Ich heisse Mike, bin 43 Jahre alt und wohne in Dortmund.

Habe eine EXfrau 🙂 und einen lieben 10jährigen Sohn.

Aufgrund einer Erkrankung meiner EX wurde ich zu nachehelichem Unterhalt in Höhe von 639€ verurteilt. Für meinen Sohn zahle ich 345€ ... beide Summen sind vollstreckbar. Mein Nettogehalt liegt beiderzeitig 3200€.

Leider ist bei mir vor 6 Wochen eine Krebserkrankung diagnostiziert worden. Kräftemäßig kann ich meinen Job (Verwaltungstätigkeit/Beamter) nicht mehr in vollem Umfang ausüben. Der Arzt bescheinigt mir (für das Gericht) eine Einsatzfähigkeit in Höhe von 20 Stunden/Woche.

Mein Netto würde somit bei ca. 1700€ liegen.

Das hat zur Folge, dass nach "Abzügen" (KU, KK, etc.) für meine EX leider nicht mehr übrig bleibt.

Die ärtzlische Bescheinigung wurde bereits dem Gericht vorgelegt und das Urteil wird natürlich aufgrund meiner wirtschaftlichen Verhältnisse abgeändert.

In ca. 2-3 Jahren werde ich meine Krankheit hoffentlich überwunden haben und dann werde ich auch wieder voll arbeiten können. Aber derzeitig geht es einfach nicht wg. Chemotherapie, REHA etc..

Frage: Für meine EX ist ja ab Abänderung des Urteils die Unterhaltskette für den nachehelichen Unterhalt unterbrochen, weil sie keinen nachehelichen Unterhalt mehr erhält.

Bekommt sie den denn wieder, wenn ich wieder voll arbeiten kann oder gilt hier: Bei unterbrochener Unterhaltskette gibt es kein Geld mehr.

LG
Mike


Zitat
Themenstarter Geschrieben : 12.03.2011 16:19
(@brille007)
(Fast) Eigentumsrecht Registriert

Moin Mike,

Frage: Für meine EX ist ja ab Abänderung des Urteils die Unterhaltskette für den nachehelichen Unterhalt unterbrochen, weil sie keinen nachehelichen Unterhalt mehr erhält.

Bekommt sie den denn wieder, wenn ich wieder voll arbeiten kann oder gilt hier: Bei unterbrochener Unterhaltskette gibt es kein Geld mehr.

hier würde ich keine Pauschal-Aussage treffen wollen; dafür gibt es zu viele Unbekannte in dieser Gleichung.
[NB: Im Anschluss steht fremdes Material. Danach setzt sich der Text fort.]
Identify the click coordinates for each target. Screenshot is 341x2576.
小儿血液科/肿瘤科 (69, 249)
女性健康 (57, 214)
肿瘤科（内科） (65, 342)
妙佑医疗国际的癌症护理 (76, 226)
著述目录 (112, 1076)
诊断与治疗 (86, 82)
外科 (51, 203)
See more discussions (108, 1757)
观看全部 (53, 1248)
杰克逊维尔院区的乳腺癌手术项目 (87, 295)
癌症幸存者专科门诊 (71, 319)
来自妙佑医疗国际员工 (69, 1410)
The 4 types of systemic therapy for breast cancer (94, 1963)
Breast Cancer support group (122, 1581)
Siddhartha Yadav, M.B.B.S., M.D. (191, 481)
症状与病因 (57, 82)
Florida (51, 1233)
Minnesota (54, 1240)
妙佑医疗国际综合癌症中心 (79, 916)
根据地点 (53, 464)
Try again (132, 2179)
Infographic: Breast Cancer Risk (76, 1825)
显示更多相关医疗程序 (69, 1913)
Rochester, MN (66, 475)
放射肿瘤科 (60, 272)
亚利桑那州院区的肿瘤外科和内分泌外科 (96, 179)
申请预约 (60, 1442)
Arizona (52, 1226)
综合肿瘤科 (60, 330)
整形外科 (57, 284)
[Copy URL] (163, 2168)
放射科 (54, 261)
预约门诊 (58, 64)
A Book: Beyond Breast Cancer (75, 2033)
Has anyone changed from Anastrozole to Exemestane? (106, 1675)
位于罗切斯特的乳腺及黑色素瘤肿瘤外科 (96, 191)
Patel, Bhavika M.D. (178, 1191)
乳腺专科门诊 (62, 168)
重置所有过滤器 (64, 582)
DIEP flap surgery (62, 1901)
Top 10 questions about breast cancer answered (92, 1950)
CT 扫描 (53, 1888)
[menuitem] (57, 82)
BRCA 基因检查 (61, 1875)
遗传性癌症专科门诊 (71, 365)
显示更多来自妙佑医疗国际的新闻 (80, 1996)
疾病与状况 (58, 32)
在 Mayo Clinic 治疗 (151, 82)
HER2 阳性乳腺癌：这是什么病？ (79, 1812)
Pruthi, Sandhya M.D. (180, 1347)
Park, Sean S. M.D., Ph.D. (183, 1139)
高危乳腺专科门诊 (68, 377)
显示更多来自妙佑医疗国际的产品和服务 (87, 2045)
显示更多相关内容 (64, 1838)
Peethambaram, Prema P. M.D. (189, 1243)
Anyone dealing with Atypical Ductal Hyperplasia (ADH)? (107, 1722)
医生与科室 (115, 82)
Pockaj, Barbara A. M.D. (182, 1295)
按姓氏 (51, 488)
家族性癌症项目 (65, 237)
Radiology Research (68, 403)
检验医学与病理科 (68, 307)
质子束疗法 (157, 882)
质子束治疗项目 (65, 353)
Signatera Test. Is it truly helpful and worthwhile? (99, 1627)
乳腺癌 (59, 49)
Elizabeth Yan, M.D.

Die Frage ist: Wie würde eine neuerliche Unterhaltsklage durch Deine Ex begründet? Ist sie selbst auch weiterhin ganz oder teilweise durch ihre eigene Krankheit an eigener Erwerbstätigkeit gehindert? Liegt die Ursache der Erkrankung in der Ehe? Wie lässt sich die Fortschreibung der nachehelichen Solidarität begründen? Kindbezogene Gründe lassen sich bei der Betreuung eines 10-Jährigen kaum mehr einwenden.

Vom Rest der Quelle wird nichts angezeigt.